Bugün konuk ettiğimiz grubu bundan yaklaşık 2 sene önce, last.fm’de birinin In Flames shoutbox’ına “new in flaymz suck!1!” ve akabinde “Eski IN FLAMES gibi melodik death arıyorsanız THE ABSENCE dinleyin” yazmasıyla merak edip araştırmaya başladım. O arkadaş iki saniye içinde nasıl Türkçe öğrenip 2. shoutu Türkçe yazdı ben de bilmiyorum. Neyse sonra bu grup hakkında yazılanları okuduğumda genelde yorumların “Oğsım!” “Lecınderi.” “Ay layk dı biyırds.” etrafında döndüğünü gördüm.

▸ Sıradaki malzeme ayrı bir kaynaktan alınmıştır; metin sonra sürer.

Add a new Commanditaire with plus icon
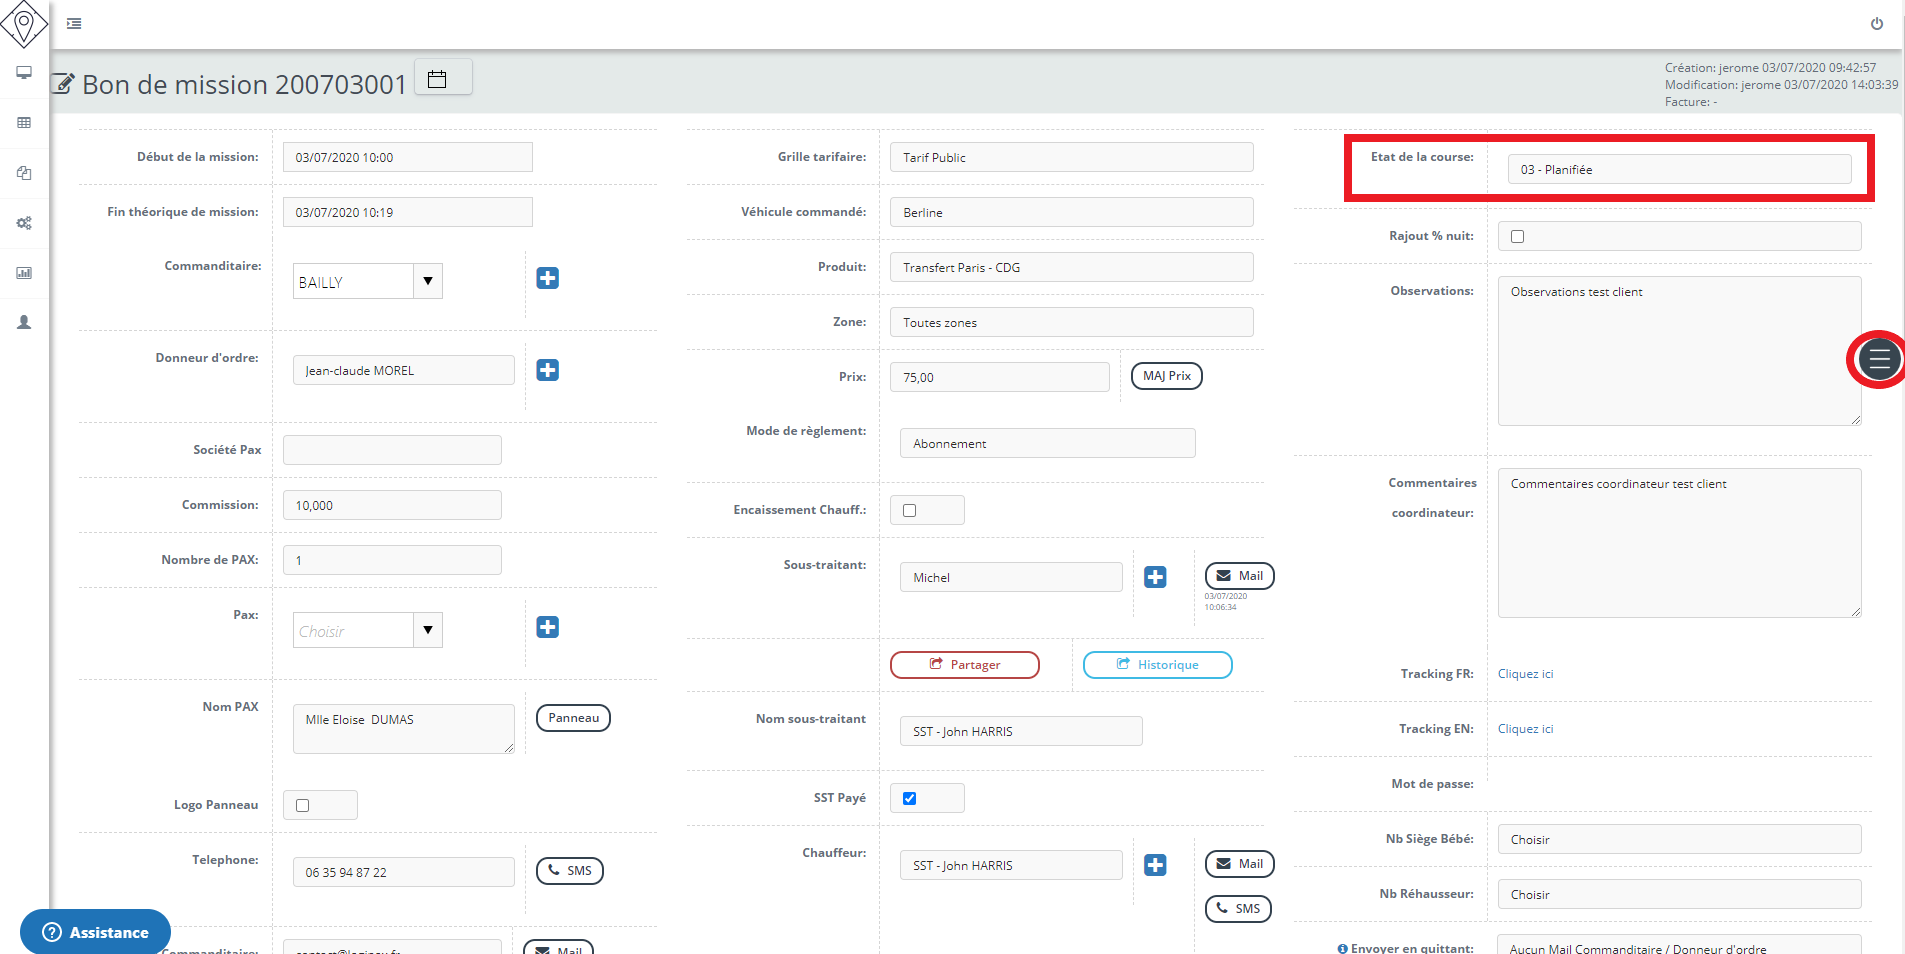This screenshot has width=1905, height=954. pos(547,278)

İlk olarak hangi albümü dinledim hatırlamıyorum ama, hatırladığım bir şey varsa o da grubun Amerikalı olmasına rağmen gerçekten buram buram Göteborg kokan (pek iç açıcı bi tabir olmadı sanki… İsveç diyelim biz ona) bir sounda sahip olduğuydu. Grup şu ana kadar iki albüm çıkardı, incelemesini sitede bulabileceğiniz 2005 yılında çıkan “From Your Grave” ve şu an kritiğini okumakta olduğunuz 2007 çıkışlı “Riders of the Plague”.

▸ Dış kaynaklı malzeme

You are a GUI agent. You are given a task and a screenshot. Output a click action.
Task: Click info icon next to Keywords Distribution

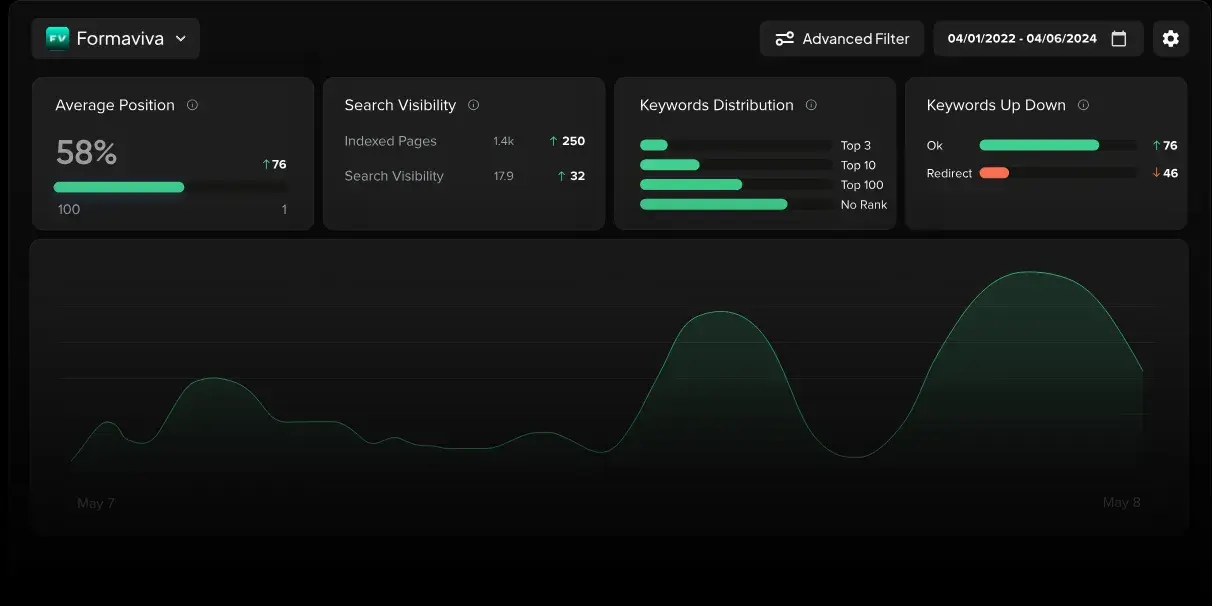pos(811,105)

Yeni albümleri “Enemy Unbound” ise büyük ihtimalle 2009 sonu civarı raflardaki yerini alacak, ne yazık ki bu yaza damgasını vuramayacak. Grup daha yeni tabi, ne zaman albüm çıkaracağını bilmiyor, yaza damgayı vuramadıktan sonra albüm çıkarsan ne yazar? Serdar Ortaç’tan bir şeyler öğrenin biraz.
“From Your Grave” ile bir hayli iyi bir debut albüme imza attı grup. Prodüksiyonun biraz vasat olması (özellikle davul soundu çok arka planda kalıyordu bence) ve tabi ki pek orijinal bir eser olmaması dışında, melodeath severlerin zevkle dinleyebileceği güzel bir albümdü. “Riders of the Plague”de ise prodüktör koltuğunda (var öyle bir şey… mobilyacılarda falan ayrı satılıyor) Jonas Kjellgren oturuyor.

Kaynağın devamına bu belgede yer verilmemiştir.